Tuesday, August 24, 2010

My First Day of Classes

“Bravery is being the only one who knows you're afraid.” –Franklin P. Jones

I have a feeling that I wasn’t the only one who could tell how afraid I was today. I felt like a Kindergarten student getting ready for class- I wore a new dress, hoped that the bullies with water balloons full of bleach didn’t attack me, and tried to put on my biggest smile. As I walked to class I literally stopped traffic as dozens of cars idled in the middle of the road to watch me. As I entered the Humanities building I could feel the watchful stares of the other students. It isn’t easy being white in a Latino world. My first class was scheduled to be “Sociology of Religion in the Caribbean.” I listened intently to a lecture about Buddism, surprised that there was a significant population of Buddhists in Puerto Rico, until I realized that I was in the wrong class. The professor never showed up for the class for which I am scheduled.

My second class was a survey course of Puerto Rican history. The professor spoke so quickly I could barely decipher words. Verbs, nouns, and pronouns ran together as though they were in a high-speed blender. I couldn’t pick out enough syllables that I could look up the words in my dictionary. Friends, this isn’t easy. I wanted to melt in my chair. I could feel my eyes widen in that deer-in-the-headlights way and I considered excusing myself from the class.

But, I’m not giving up. There are so many brave womyn who have tackled things so much bigger than this. As I sat in my chair waiting for the moment when I could return home I thought of all the times Hillary Clinton must be really scared. How does she get through?

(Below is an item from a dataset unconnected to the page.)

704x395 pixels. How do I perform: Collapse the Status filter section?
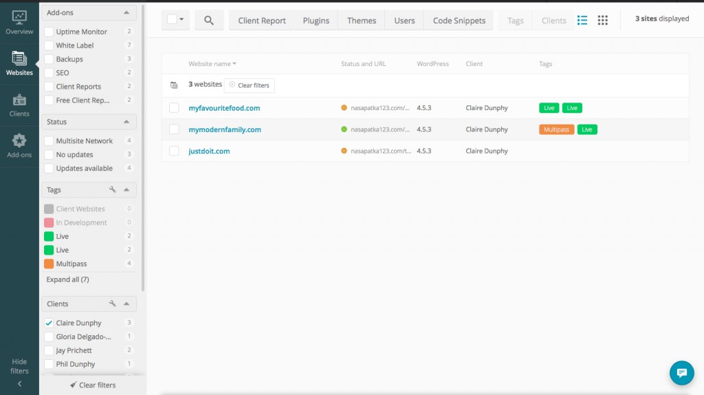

Rosa Parks must have been terrified when she sat on that bus and watched the scornful eyes of her peers of both races. I think that Clinton and Parks are able to be brave because they both know that they are working toward goals that are bigger than any of us can imagine. Without sounding cliché, I think that Hillary put on her big-girl panties every morning fully aware of the cracks that she was (and is) making in the proverbial glass ceiling. For me, studying in Puerto Rico isn’t just about eating new foods and taking classes- it is about working in the context of a different culture to build a better world. It is about building the fluency in the Spanish language that will be critical for my future work in development in South and Central America. It is about becoming flexible and aware enough that I can be placed in new setting and be fully functional.

I’ll never forget how kind my colleagues were to me today; the girls next to me even reviewed with me the homework assignment after class to be sure that I had written it down correctly. Unlike Rosa and Hillary who were met by the stares of hatred and disdain, I’m being met by stares of curiosity. All in all, I am in a wonderful position for cultural exchange. I am going to take some deep breaths and prepare for the five classes that I have tomorrow.

1 comment:

  1. I would have been scared out of my "big-girl-pants!" You did marvelously. It is a relief to me to know the other students are being helpful. To prepare for my Spanish class, I'm listening to a CD section read by a Puerto Rican and she speaks so fast I can really understand how much harder it would be when my ability to function in the class depended on understanding. Can you get a small, hand-held tape recorder and, thus, be enabled to listed several times? Regardless, good luck.